Станислав Рассадин - Гений и злодейство, или Дело Сухово-Кобылина
Примерно так же этот «злодей» пытался доказать недоказуемое, обеляя нрав погибшей женщины, причем не только перед суровым следствием, но и перед своими близкими, а может быть, и перед самим собою.
«Не верьте клевете, — писал он сестре в конце страшного 1850 года. — Она была доброй, она носила принцип добра в своем добром и благородном сердце и умерла жертвою недоброжелательства, жестокости и разбоя. Она надоедала своим людям, но она не обращалась с ними плохо…»
Увы, ни троекратный нажим: «…доброй… добра… добром…», как раз и свидетельствующий о самоуговаривании, ни весьма сдержанное «надоедала» не могли скрыть того, что неминуемо всплыло на следствии: покойница была скупенька и крута со своими людьми, порою же истерически жестока. Был даже случай, что ее горничная кинулась в ноги самому военному генерал-губернатору Москвы графу Закревскому, — благо, он жил по соседству с домом графа Гудовича и подловить его было возможно, — и поскольку при осмотре на теле и на лице жалобщицы обнаружились изрядные кровоподтеки, то с госпожи Симон стребовали подписку, дабы в дальнейшем она хорошо обращалась с прислугой. А в назидание ей и во утешение потерпевшей первая заплатила последней десять рублей.

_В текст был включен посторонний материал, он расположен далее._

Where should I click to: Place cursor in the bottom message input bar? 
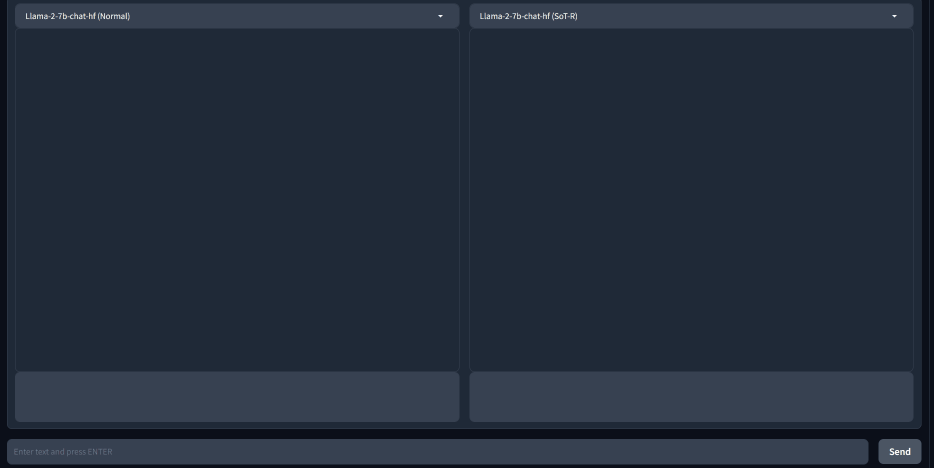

Да и самому Александру Васильевичу дворовые Луизы, принадлежавшие по крепости ему, пробовали жаловаться на временщицу: дерется, не апатит жалованья, скупо дает на платье, однако уж тут и он являл свой нрав. Не только не укорачивал француженку, но и добавлял челобитчикам «из собственных ручек»…
Снова ложь? Да, конечно. Но — во спасение памяти покойной. И опять-таки вовсе не на пользу, а в прямой вред себе: ведь ежели подозреваемым крестьянам не за что было ненавидеть хозяйку, то, спрашивается, на ком единолично оставалось подозрение?
Как бы то ни было, постепенно истинная история отношений Александра Васильевича Сухово-Кобылина и Луизы Симон-Деманш прояснялась и выстраивалась перед следствием; мы можем даже, если захотим, сказать, что хотя бы в этом отношении оно невольно сделало если не доброе, — для такого слова не повернется язык, — то полезное дело. Прошу прощения за прагматизм, однако ведь и нам предстоит вести следствие, свое и по-своему, не с целью выяснения всех уголовных перипетий, — хотя куда от них денешься? — но с той целью, ради которой и пишется эта книга.
Итак:
— Когда и где познакомились?..
— В какого рода отношениях состояли?..
«Ноября 16 дня, при увещании священника, отст. титулярный советник Александр Васильевич Сухово-Кобылин на вопросные пункты в Городском Частном доме отвечал, что иностранку Луизу Симон-Деманш знает, познакомился с нею в г. Париже, во время своего там пребывания, писала себя вдовою, но, сколько ему известно, была девица, а о родных утверждала, что никого не имеет, и он при ней никого не видал…»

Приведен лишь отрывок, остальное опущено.